Based on Suzuki’s service literature for the Splash/K-series engines and the Suzuki Electronic Parts Catalogue (EPC) used by dealers and trade suppliers, the Splash platform (K10B/K12B petrol and 1.3 DDiS diesel) is built with a conventional thermostat and an external thermostat housing/water outlet mounted on the cylinder head. Aftermarket catalogues and workshop manuals covering the Splash confirm the same layout. There’s no indication of a thermostat‑less or fully integrated “housing‑delete” design for this vehicle, so a thermostat housing is both relevant and fitted on a 2025 Suzuki Splash where that model is supplied.

This housing is the moulded or cast body that holds the thermostat, routes coolant to the radiator, and often carries the engine coolant temperature sensor. Its job is simple but critical: let the engine warm up quickly, then regulate flow so the motor sits right in its happy temperature range. That means better fuel economy, gentler emissions, and fewer dramas on hot days or long motorway runs.

When the housing ages, the usual culprits are warped sealing faces, brittle plastic, cracked hose barbs, or a tired gasket/O‑ring. Any of those can lead to leaks, slow warm‑up, overheating, or temp gauge wobble. Left alone, a small weep can snowball into a cooked head gasket or a stranded Splash under the bonnet of a servo.

As part of routine servicing, it’s smart to inspect the thermostat housing any time coolant is changed (typically every 4–5 years or around 80,000–100,000 km, depending on coolant spec). Many techs replace the thermostat and O‑ring proactively when the cooling system is opened, especially if the vehicle’s done higher kilometres or the housing shows UV or heat ageing. Use the correct coolant spec, refresh the hose clamps, and torque the housing bolts to workshop‑manual values to avoid warping.
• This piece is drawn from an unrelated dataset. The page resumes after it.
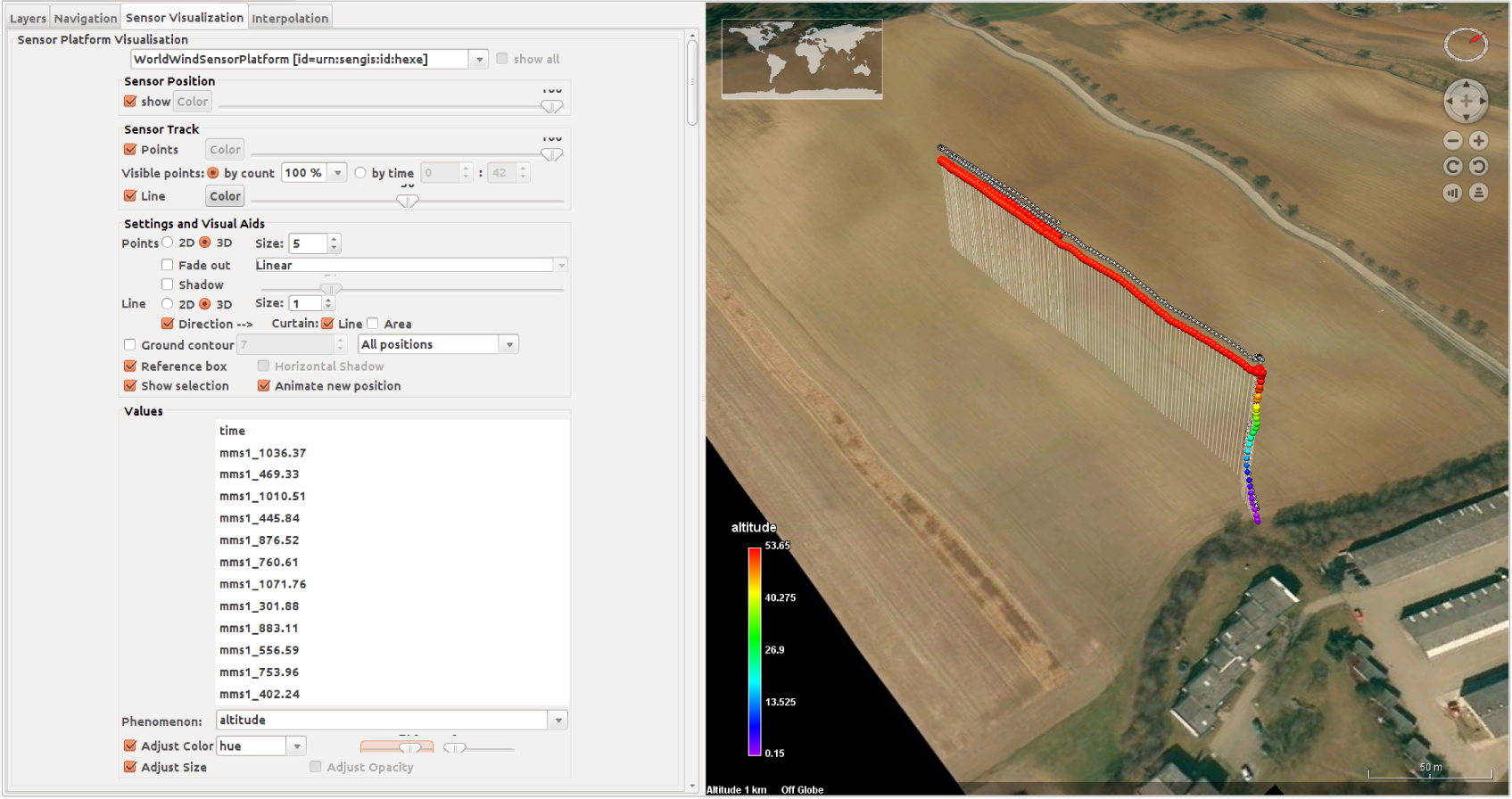Click the Line Color button
Image resolution: width=1512 pixels, height=799 pixels.
pyautogui.click(x=225, y=196)
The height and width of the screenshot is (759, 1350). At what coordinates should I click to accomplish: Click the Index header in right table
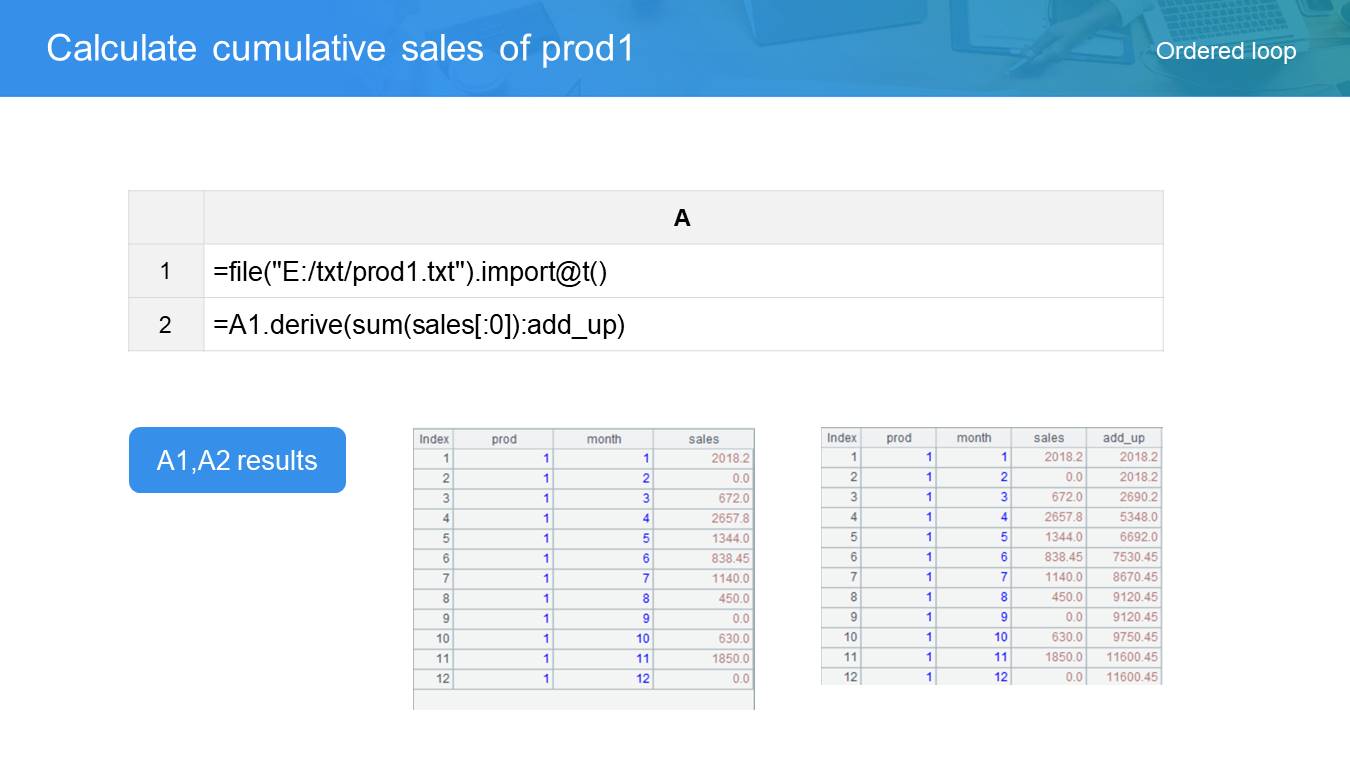841,438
  • Signs it’s time: sweet coolant smell, pink/green crust near the housing, low coolant, slow cabin heat, or creeping temps in traffic.
  • Good practice: fit a quality thermostat and seal, clean mating surfaces, and bleed the system properly to purge air pockets.
  • Consider a new housing if the original plastic looks chalky, the barb is nicked, or a sensor boss is loose.

Popular questions

Where is the thermostat housing on a 2025 Suzuki Splash?

It’s typically bolted to the cylinder head on the gearbox side of the engine bay, where the upper radiator hose connects. On many K‑series Splash engines it also carries the coolant temperature sensor, so you’ll see an electrical plug nearby.
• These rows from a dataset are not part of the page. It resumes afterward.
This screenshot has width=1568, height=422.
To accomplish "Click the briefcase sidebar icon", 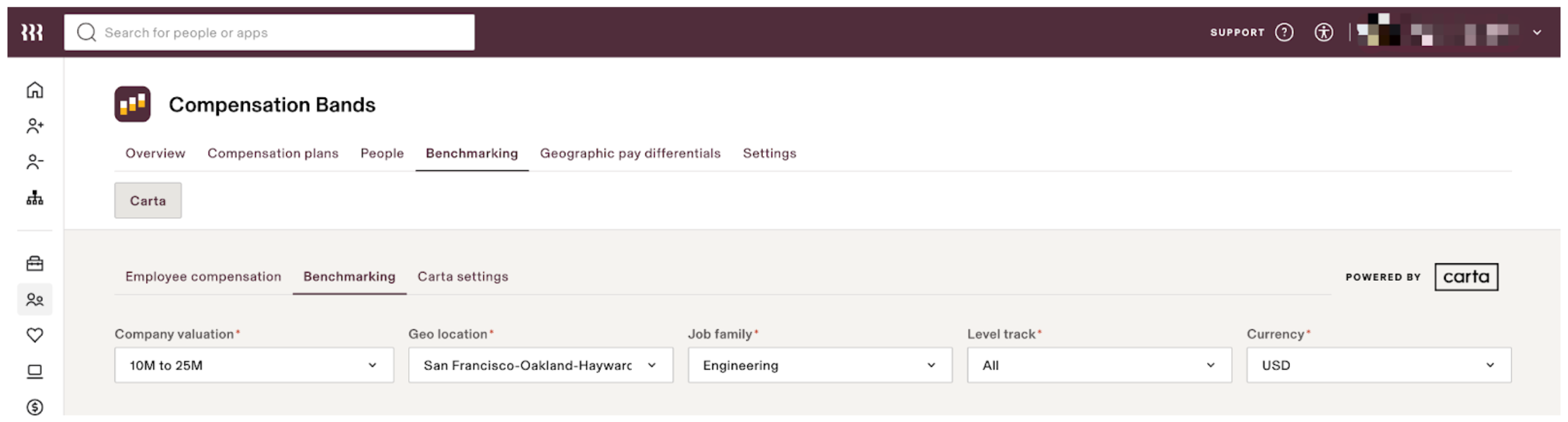I will pos(35,264).
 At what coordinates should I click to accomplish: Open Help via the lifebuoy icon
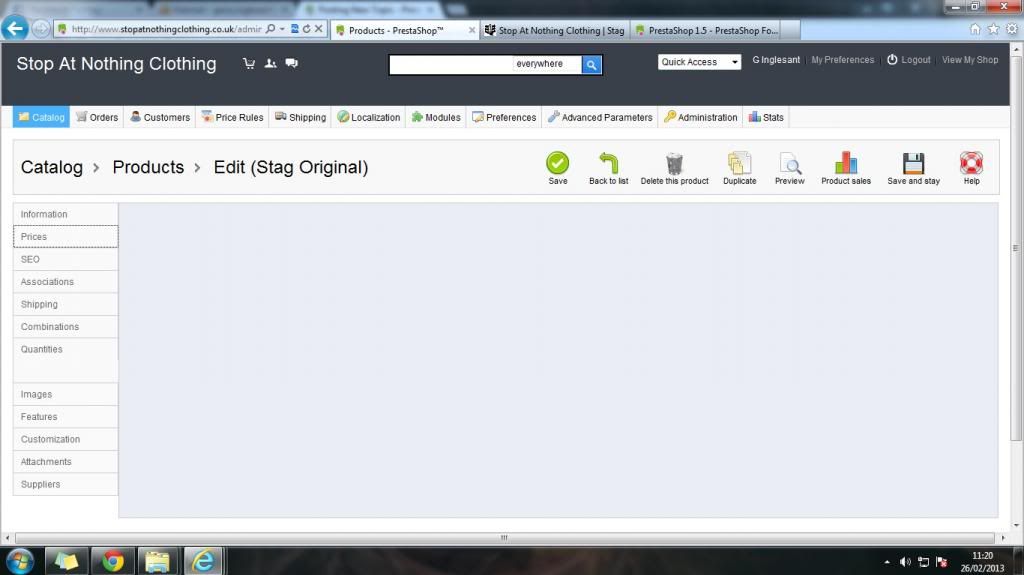point(971,163)
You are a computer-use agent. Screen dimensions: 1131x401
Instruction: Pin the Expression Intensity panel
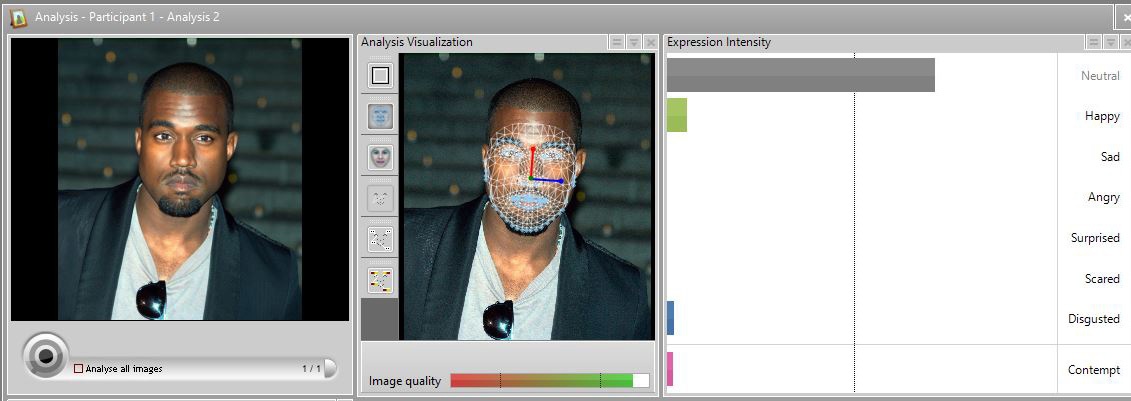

Follow the top radiator hose back from the radiator, the first solid assembly it lands on is the thermostat housing/water outlet.
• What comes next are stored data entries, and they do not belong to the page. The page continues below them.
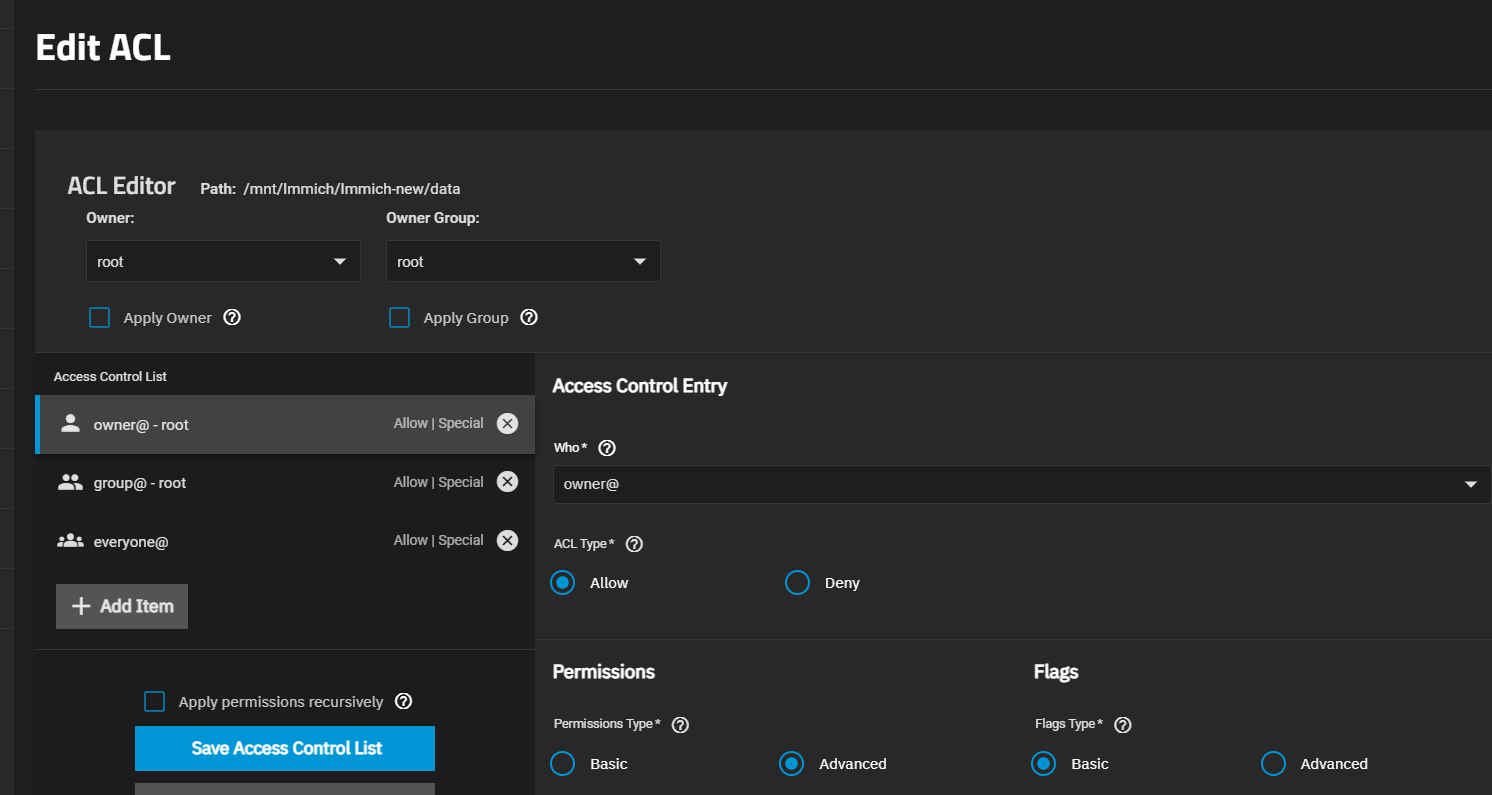The height and width of the screenshot is (795, 1492).
Task: Enable the Apply Group checkbox
Action: (x=400, y=318)
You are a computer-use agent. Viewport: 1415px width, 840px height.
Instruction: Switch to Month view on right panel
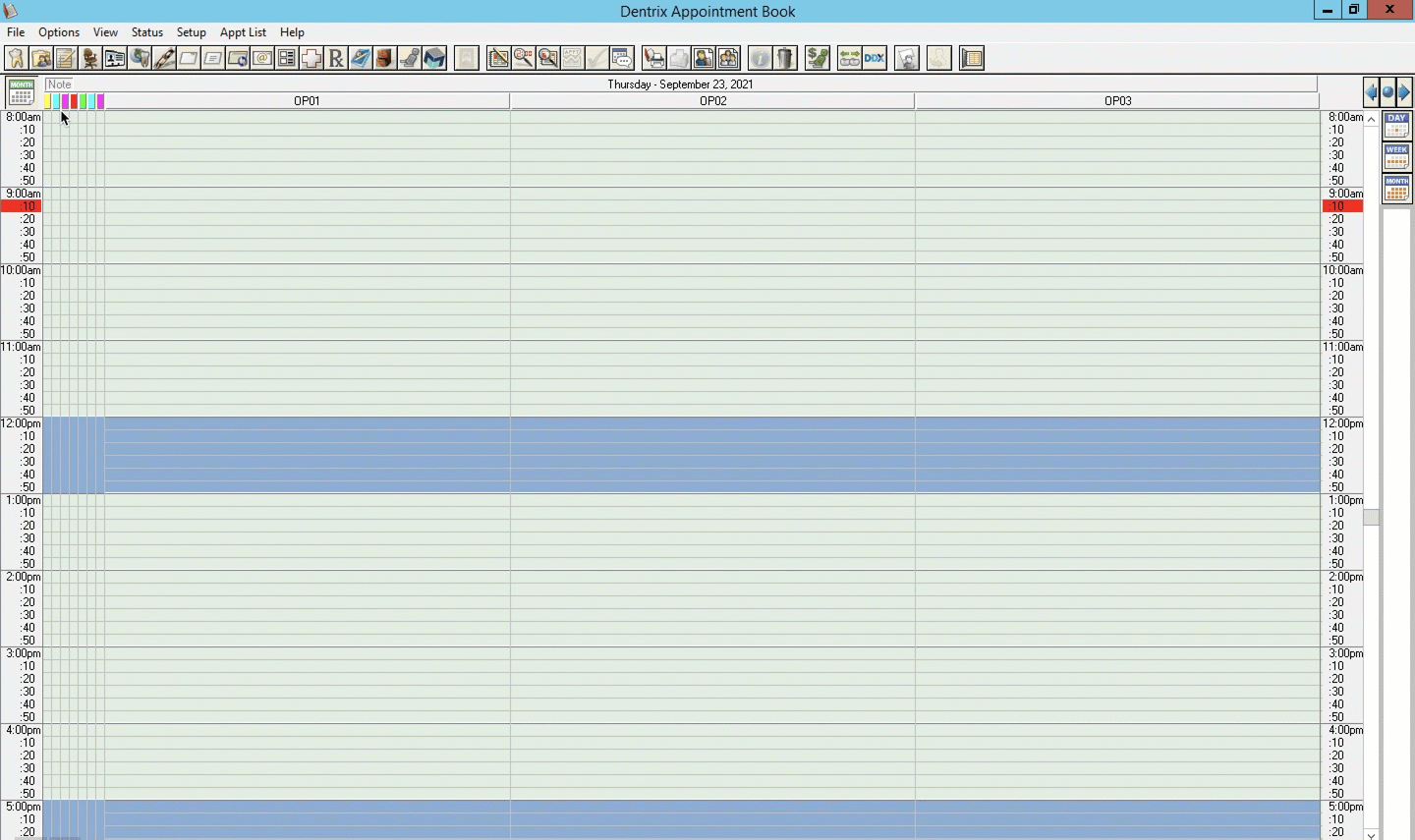point(1396,189)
When should the thermostat or housing be replaced?

Replace the thermostat and O‑ring whenever there’s evidence of sticking, overheating, slow warm‑up, or after a major cooling‑system event. Many owners pair it with a coolant service around 80,000–100,000 km.

Swap the housing if it’s cracked, warped, or the hose barb is damaged. If you’re already in there and the plastic looks tired, a fresh housing is cheap insurance.

Can it be driven with a small leak at the housing?

It’s risky. Even a slow weep can drop coolant level, trigger air pockets, and spike temps under load or on a hot day. That’s how head gaskets get unhappy.

Top up only as an emergency measure and sort the leak promptly with the right gasket/sealant and proper bleeding.